How do you expect to unselect text?

ctrl-g.

Emacs is designed to be powerful, not simple.
Try nedit or pico for less featureful editors.

I'm already familiar with the emacs commands, it's just that I
seem to get different results with every new emacs I encounter.

It's like they keep changing the defaults just to annoy me, and I
need to find some arcane thing to put it back to normal.

Since you are an accomplished Emacs user, your post is starting to take
on "troll"-like elements.

You ask for a featureless, simple editor, then ask for a feature that no
editor provides. The good news is that Emacs makes more things possible,
than with other editors. The bad news, is
1) this is what makes Emacs powerful, and not simple
2) Emacs is run by the community.

You are somehow looking at the above added/optional feature, and wondering why it disappears from some releases, which perhaps stick to the core, standard features.

Emacs could mention that some features are enhanced options. If you know of an effective way to do so, such that this does not unnecessarily get users' hopes up, let us know.

More bad news:
For a short term solution, you will either have to hire a consultant, or write a .emacs file. The good news, is that free software makes this possible, and the Emacs community is helpful, in particular. "Free" does not mean "Free beer", unless that is what you use to compensate others for giving up their "Free" time.
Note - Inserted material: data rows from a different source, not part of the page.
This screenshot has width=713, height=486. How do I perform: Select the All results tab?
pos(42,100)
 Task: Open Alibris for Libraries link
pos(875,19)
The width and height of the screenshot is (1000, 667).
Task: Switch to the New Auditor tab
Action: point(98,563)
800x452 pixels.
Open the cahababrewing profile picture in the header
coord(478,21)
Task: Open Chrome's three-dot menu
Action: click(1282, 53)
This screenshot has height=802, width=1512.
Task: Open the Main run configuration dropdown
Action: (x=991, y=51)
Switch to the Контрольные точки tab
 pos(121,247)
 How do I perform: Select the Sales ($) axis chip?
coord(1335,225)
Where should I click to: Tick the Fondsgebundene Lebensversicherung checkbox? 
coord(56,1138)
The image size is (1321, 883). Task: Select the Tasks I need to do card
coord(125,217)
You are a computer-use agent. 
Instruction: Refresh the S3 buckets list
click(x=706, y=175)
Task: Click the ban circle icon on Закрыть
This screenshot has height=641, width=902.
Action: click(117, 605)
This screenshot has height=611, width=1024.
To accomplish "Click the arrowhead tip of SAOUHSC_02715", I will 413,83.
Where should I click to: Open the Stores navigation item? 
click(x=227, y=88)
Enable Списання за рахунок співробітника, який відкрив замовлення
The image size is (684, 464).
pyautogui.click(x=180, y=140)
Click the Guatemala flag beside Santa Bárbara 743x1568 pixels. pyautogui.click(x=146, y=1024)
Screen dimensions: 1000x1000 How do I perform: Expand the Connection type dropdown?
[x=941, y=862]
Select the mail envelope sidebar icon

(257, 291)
Here is the really good news:
Once you get this elisp working, you release it into the free software domain. Others *may* make it available, and it might even make its way into future releases of Emacs and XEmacs, making your feature standard.
Or, it might get picked up, and tweaked.

So here is a big hint:
Grab the code, from the version of X/Emacs, which works the way you want. See if you can not finish adapting it to the version you are working with, within a reasonable effort. If there is a small, as in well defined problem, which is keeping you completing your dream feature, come back to the community with this, and I'm confident that you will reach your goals, else learn why they are infeasible.

Good Luck!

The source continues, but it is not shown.